Une étude menée sur les comportements de plus de 1 000 salariés confrontés à un ransomware montre que les victimes choisissent souvent de payer la rançon exigée. Plus de la moitié cède ainsi au chantage dans l'espoir de récupérer les données compromises.

Comment peut-on se protéger d’un ransomware ? Plusieurs précautions sont d’usage pour se prémunir contre l’action des logiciels malveillants : faire vos mises à jour, sauvegarder régulièrement, être attentifs à vos mails… et ne pas céder à la panique en payant la rançon exigée lorsque vous avez été infecté.

Nous avons déjà eu l’occasion de le souligner : payer la rançon revient à confirmer aux pirates que leur chantage fonctionne. Or, c’est exactement ce que vient de souligner une étude menée par l’entreprise californienne Intermedia : alors que les attaques au ransomware gagnent en sophistication, leurs victimes auraient plutôt tendance à accepter de payer la rançon — ce qui aurait pour effet pervers d’encourager ce genre de pratique.

Les employés formés aux risques des ransomwares seraient « laxistes » 

Ce rapport se fonde sur les comportements adoptés par plus de 1 000 employés lorsqu’ils sont confrontés à un logiciel de rançon. Si l’on en croit le document, ces employés — qui reçoivent pourtant régulièrement des formations au sujet de la cybersécurité dans leur travail — continuent d’adopter des comportements « laxistes. »

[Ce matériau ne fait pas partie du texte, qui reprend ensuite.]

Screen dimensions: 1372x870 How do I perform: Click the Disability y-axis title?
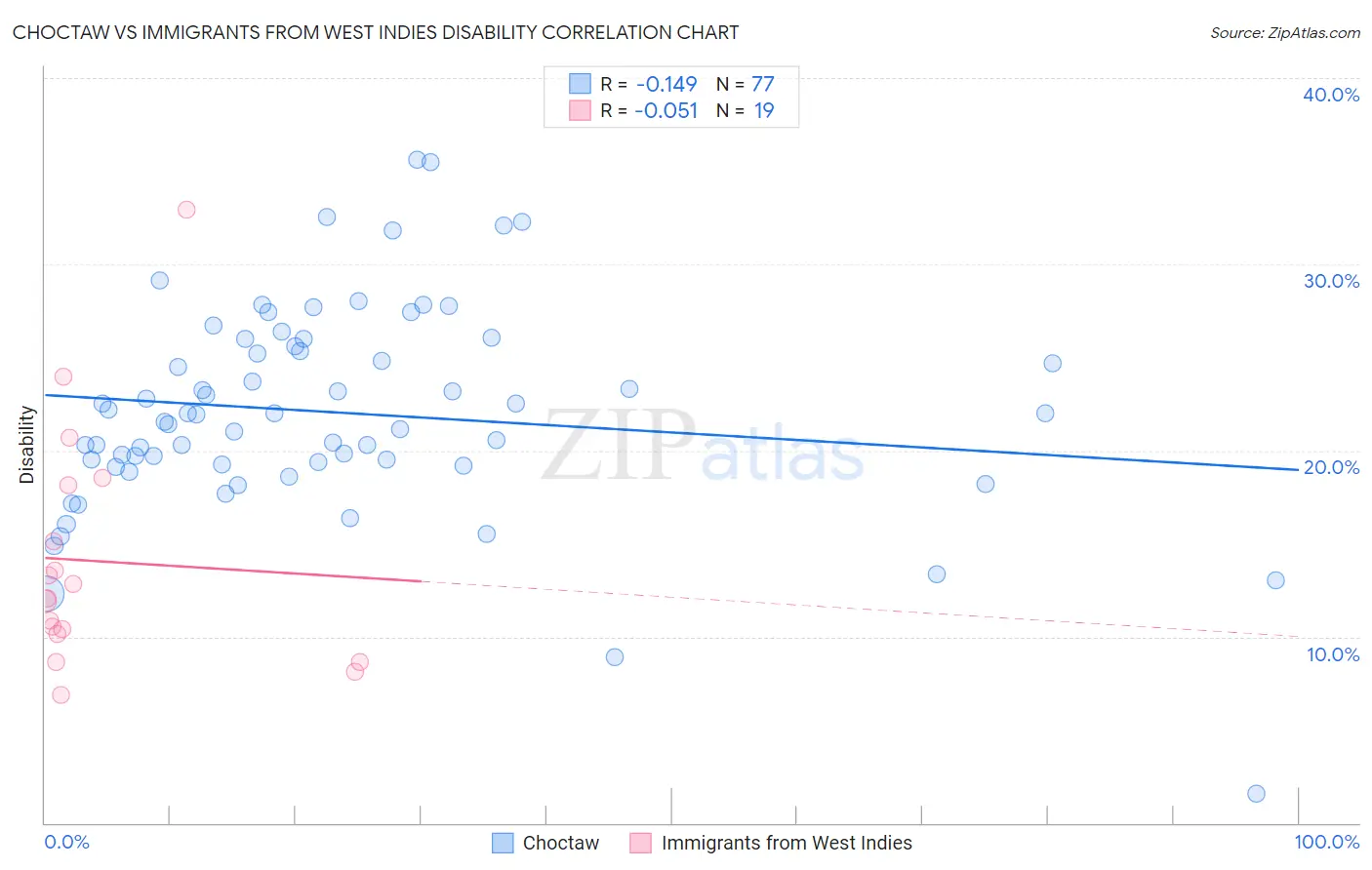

En dépit des récentes attaques au ransomware — Bad Rabbit ou encore Petya — et des efforts déployés dans les entreprises pour informer les employés, Intermedia note que 59 % d’entre eux payent des rançons à des prix élevés en espérant se débarrasser du logiciel malveillant.

Intermedia

31 % n’ont pas l’habitude des logiciels rançons

Le rapport précise que 31 % des employés interrogés admettent ne pas être familiers des attaques au ransomware. Pourtant, 89 % des informaticiens interrogés pensent que les employés de l’entreprise dans laquelle ils travaillent seraient en mesure d’identifier une telle attaque.

Les femmes seraient également moins au courant de l’existence des ransomwares que les hommes, complète l’étude : 60 % des femmes interrogées disent savoir ce qu’est un logiciel rançon, contre 78 % des hommes.

19 % du temps, les informations ne sont pas récupérées

« Les employés peuvent envisager le fait de payer la rançon de leur propre poche comme le moyen le plus rapide et le plus facile pour récupérer leurs données, alors qu’en réalité, 19 % du temps les informations ne sont pas récupérées, même après le versement de la rançon. Les organisations doivent concentrer leurs efforts d’éducation non seulement sur ce que sont les ransomwares, mais aussi sur les mesures que les employés doivent prendre lorsqu’ils sont touchés », détaille l’étude d’Intermedia.

Bien sûr, le fait que les victimes d’un ransomware soient nombreuses à accepter de payer la somme exigée n’est pas le seul facteur explicatif de la persistance de ces attaques — la victime d’une attaque n’en est pas responsable. Néanmoins, l’étude a le mérite de souligner que les internautes devraient probablement être davantage renseignés sur les comportements à adopter en cas d’infection de leur ordinateur.